Data Structure 8 - heap
Background
Definition
A heap is a specialized tree-based data structure which is essentially an almost complete tree that satisfies the heap property:
In a max heap, for any given node C, if P is a parent node of C, then the key (the value) of P is greater than or equal to the key of C.
In a min heap, the key of P is less than or equal to the key of C.
The node at the “top” of the heap (with no parents) is called the root node.
More specifically, Binary Heap is a complete binary tree, in which every level, except possibly the last, is completely filled, and all nodes are as far left as possible.

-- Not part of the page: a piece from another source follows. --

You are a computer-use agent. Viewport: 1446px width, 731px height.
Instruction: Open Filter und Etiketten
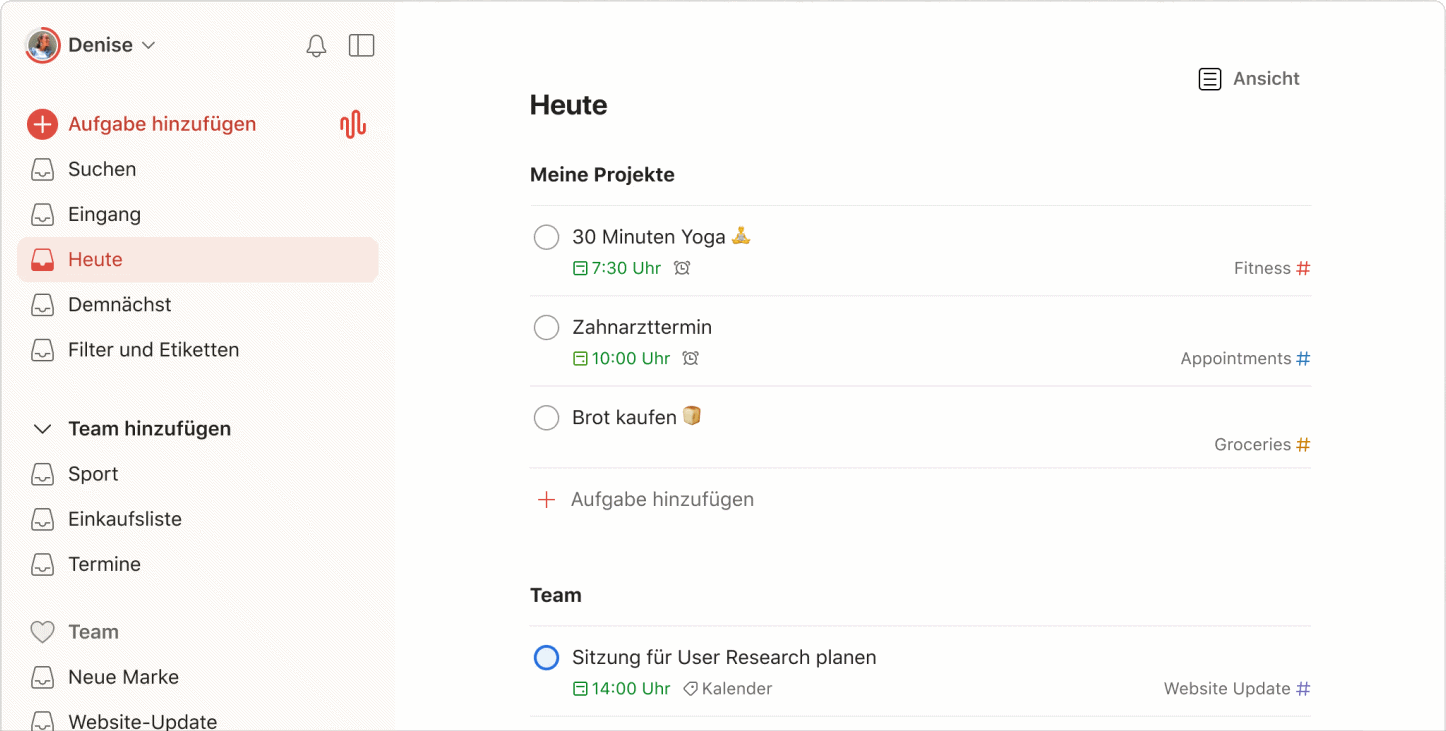[x=153, y=350]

A Binary Heap is a complete binary tree where items are stored in a special order such that value in a parent node is greater (or smaller) than the values in its two children nodes. The former is called max heap and the latter is min heap.
The heap can be represented by binary tree or array.
However, a heap is not a sorted structure, it can be regarded as being partially ordered.
A heap is a useful data structure when it is necessary to repeatedly remove the object with the highest (or lowest) priority.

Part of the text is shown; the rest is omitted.